Reproduce the rows from the start of the records through the line containing "pyautogui.click(x=468, y=218)", replacing "screenshot" with "screen capture" and leaving all else unchanged. Omit the pictures from your answer.

• • • • • • •

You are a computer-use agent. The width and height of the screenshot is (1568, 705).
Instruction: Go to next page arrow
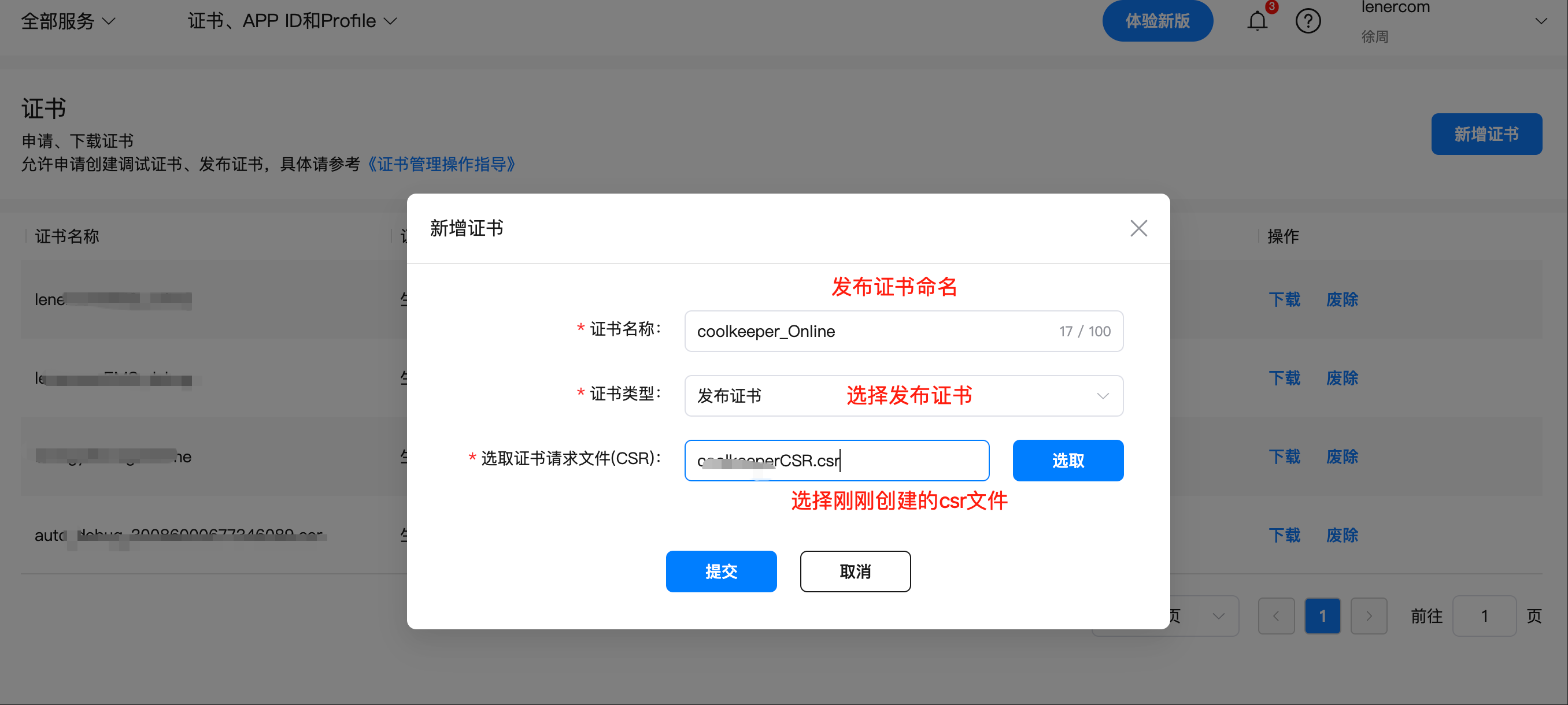click(1369, 615)
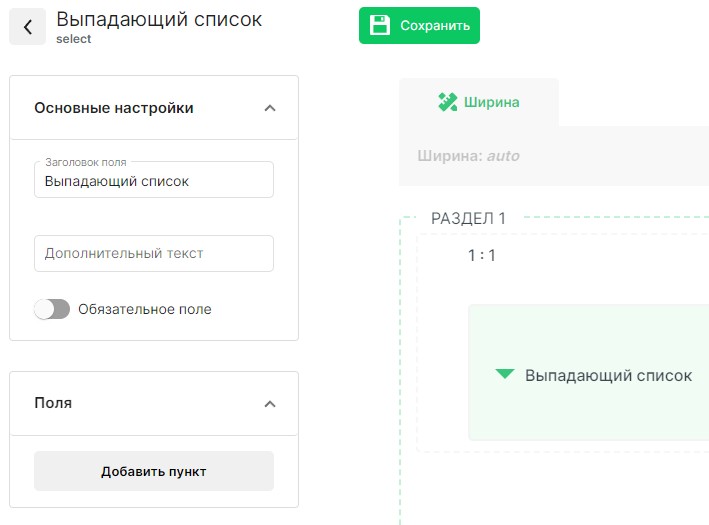Click the РАЗДЕЛ 1 section label
Screen dimensions: 709x525
pyautogui.click(x=468, y=218)
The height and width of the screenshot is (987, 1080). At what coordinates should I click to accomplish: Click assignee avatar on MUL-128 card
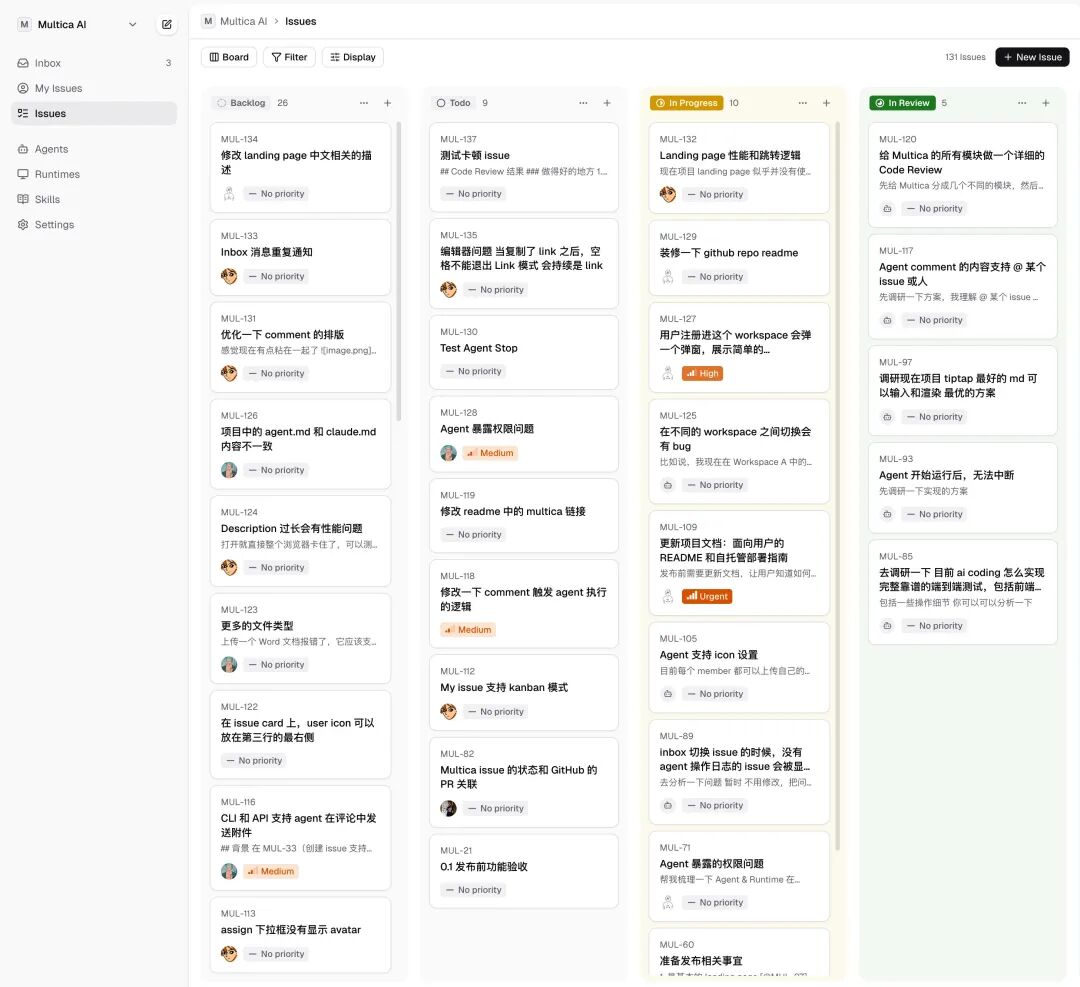click(448, 453)
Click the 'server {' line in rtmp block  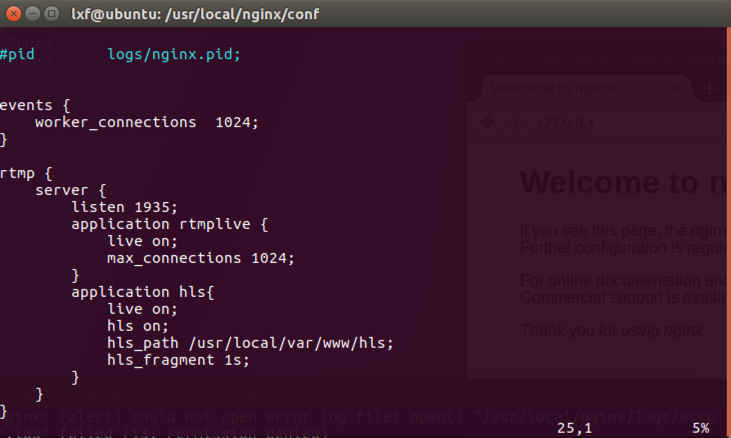click(x=71, y=191)
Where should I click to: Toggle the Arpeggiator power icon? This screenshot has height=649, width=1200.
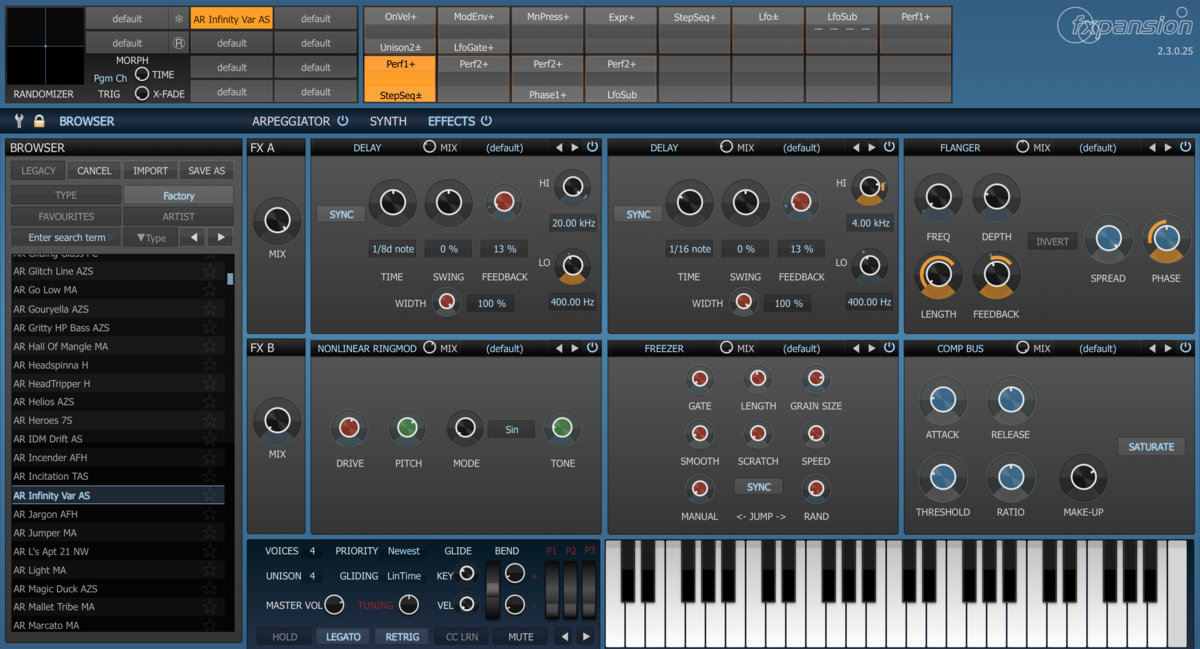click(343, 121)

• • • • • • •

SOLUTION FOR THIS PROBLEM
You are a computer-use agent. The width and height of the screen capture is (1568, 705).
Instruction: Go to next page arrow
click(1369, 615)
Click the РАЗДЕЛ 1 section label
Screen dimensions: 709x525
pyautogui.click(x=468, y=218)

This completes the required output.